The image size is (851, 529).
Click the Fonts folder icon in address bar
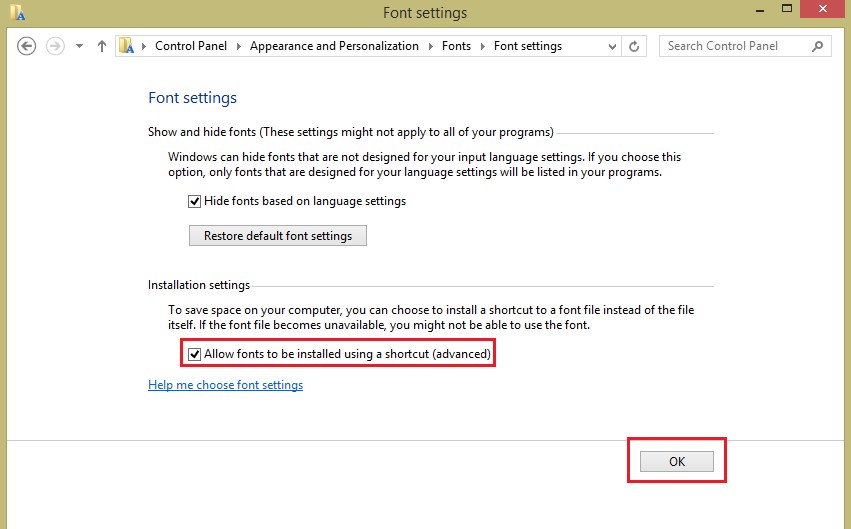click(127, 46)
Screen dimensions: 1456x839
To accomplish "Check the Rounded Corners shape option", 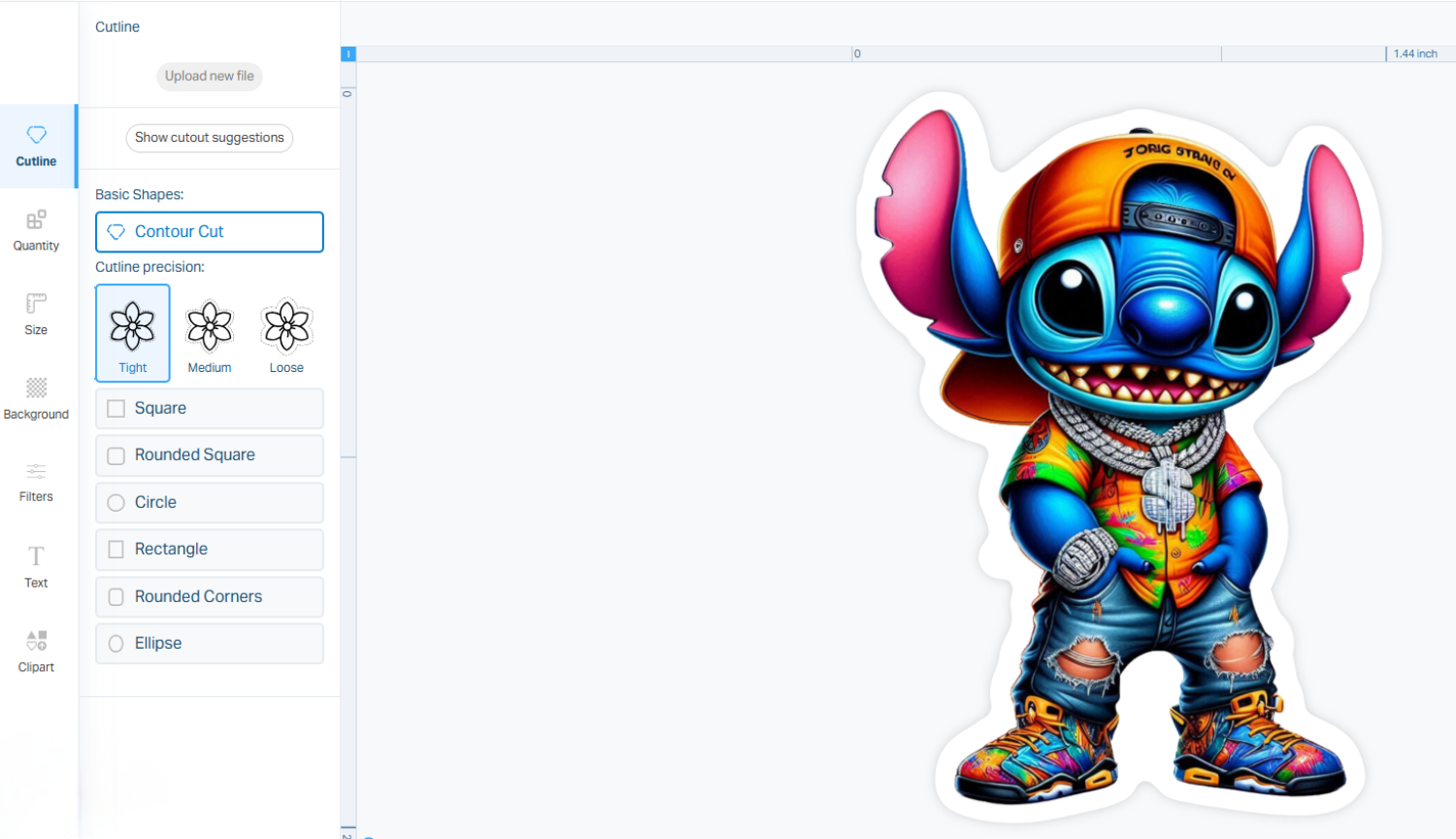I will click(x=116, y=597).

* * *

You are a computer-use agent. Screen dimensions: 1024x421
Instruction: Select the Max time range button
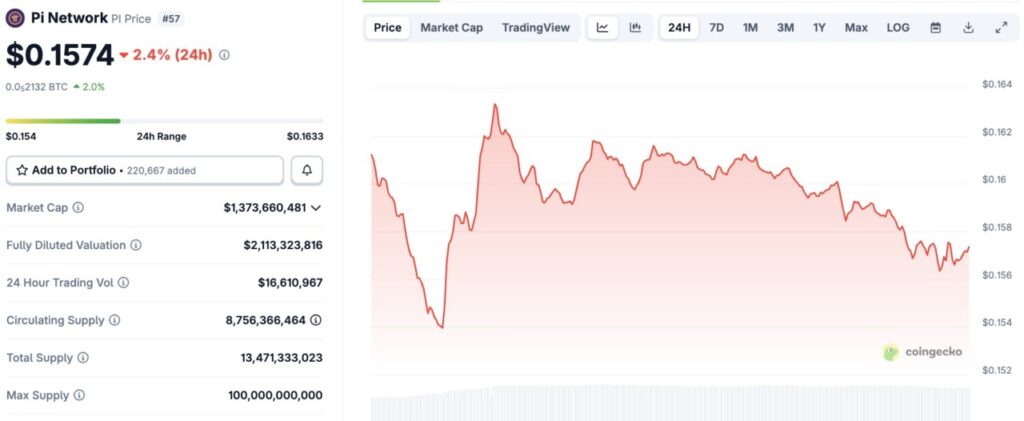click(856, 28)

...

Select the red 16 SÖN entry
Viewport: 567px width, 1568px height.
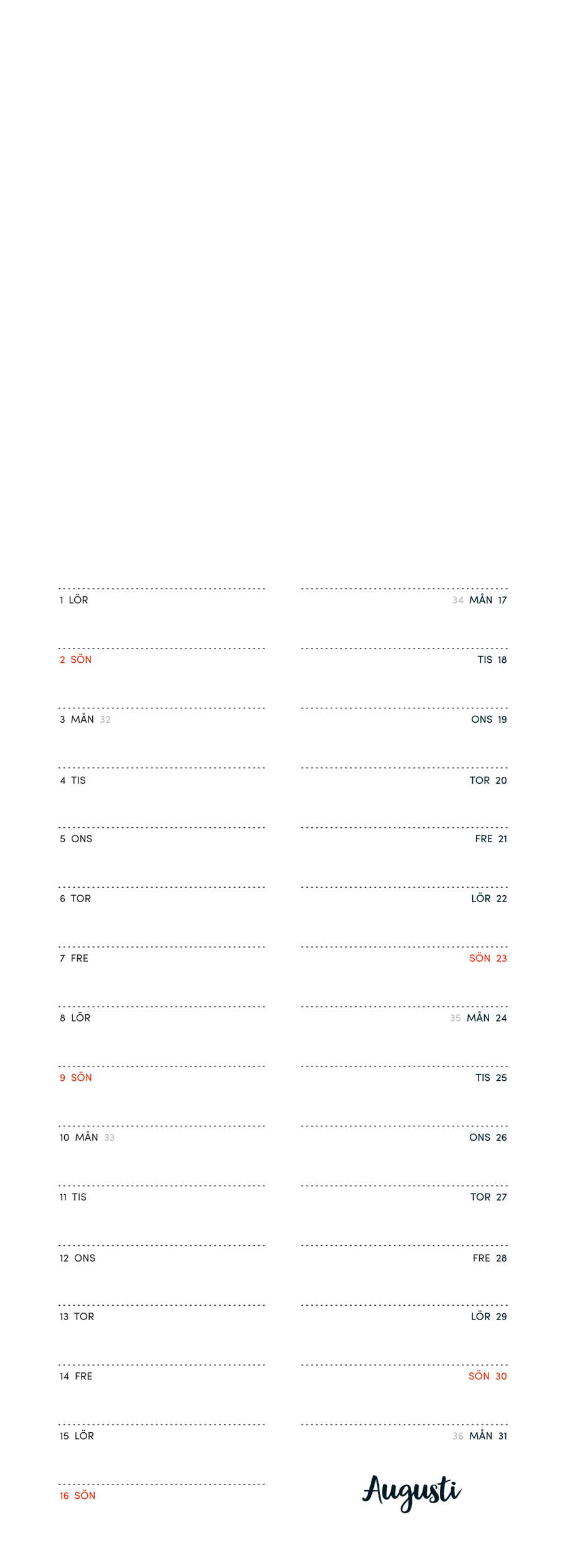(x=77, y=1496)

To do >> Read through the entries, then copy every line where the string "dimensions" is found.

Worked solution >>
Screen dimensions: 1456x839
You are a computer-use agent. Screen dimensions: 1024x421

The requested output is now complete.